Rare cases of the development of anterior non-arteritic ischemic neuropathy of the optic nerve as a cause of deterioration or loss of vision were noted against the background of the use of all PDE5 inhibitors, including sildenafil. Most of these patients had risk factors such as excavation (deepening) of the optic disc, age over 50 years, diabetes mellitus, arterial hypertension, coronary heart disease, hyperlipidemia, and smoking. A causal relationship between the intake of PDE5 inhibitors and the development of anterior non-arteritis ischemic neuropathy of the optic nerve was not revealed. The physician should inform the patient about the increased risk of developing anterior non-arteritic ischemic neuropathy of the optic nerve, if this condition has already been noted. In the event of a sudden loss of vision, patients should immediately receive the necessary medical attention. A small number of patients with hereditary retinitis pigmentosa have genetically determined disorders of the functions of retinal phosphodiesterases. There is no information on the safety of using the drug Sildenafil in patients with retinitis pigmentosa, therefore, sildenafil should be used with caution.

Hearing impairment

Some post-marketing and clinical studies have reported cases of sudden hearing impairment or loss associated with the use of all PDE5 inhibitors, including sildenafil. Most of these patients had risk factors for sudden hearing impairment or loss. A causal relationship between the use of PDE5 inhibitors and sudden hearing impairment or hearing loss has not been established. In case of sudden hearing loss or hearing loss while taking sildenafil, you should immediately consult your doctor.

Bleeding

Sildenafil enhances the antiplatelet effect of sodium nitroprusside, a nitric oxide donor, on human platelets in vitro. There are no data on the safety of using sildenafil in patients with a tendency to bleeding or exacerbation of gastric ulcer and duodenal ulcer, so Sildenafil should be used with caution in these patients. The incidence of nosebleeds in patients with PH associated with diffuse connective tissue diseases was higher (sildenafil 12.9%, placebo 0%) than in patients with primary pulmonary hypertension (sildenafil 3.0%, placebo 2.4%). In patients who received sildenafil in combination with a vitamin K antagonist, the incidence of nosebleeds was higher (8.8%) than in patients who did not take a vitamin K antagonist (1.7%).

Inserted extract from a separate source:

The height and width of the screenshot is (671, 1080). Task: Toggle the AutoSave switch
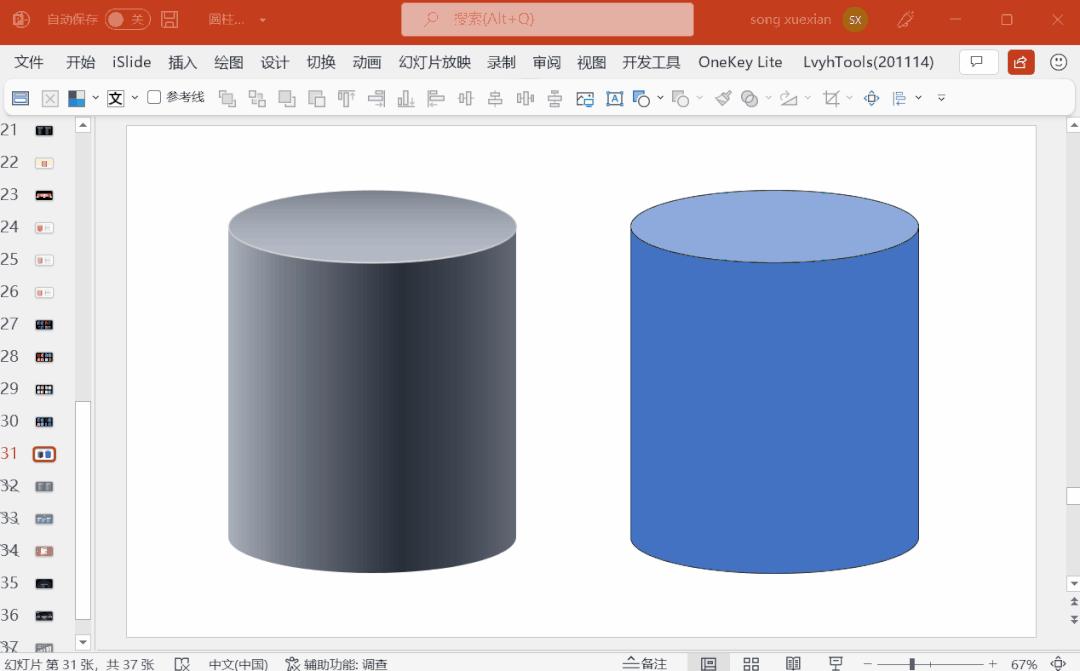tap(127, 20)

Use in conjunction with other treatments for erectile dysfunction.

The safety and efficacy of Sildenafil in conjunction with other drugs for the treatment of erectile dysfunction have not been studied, so the use of such combinations is not recommended.

Influence on the ability to drive vehicles and use mechanisms

While taking sildenafil, there was no negative effect on the ability to drive a car or other technical means.

However, since taking sildenafil may decrease blood pressure, develop chromatopsia, blurred vision, etc. side effects, you should be attentive to the individual action of the drug in these situations, especially at the beginning of treatment and when changing the dosage regimen.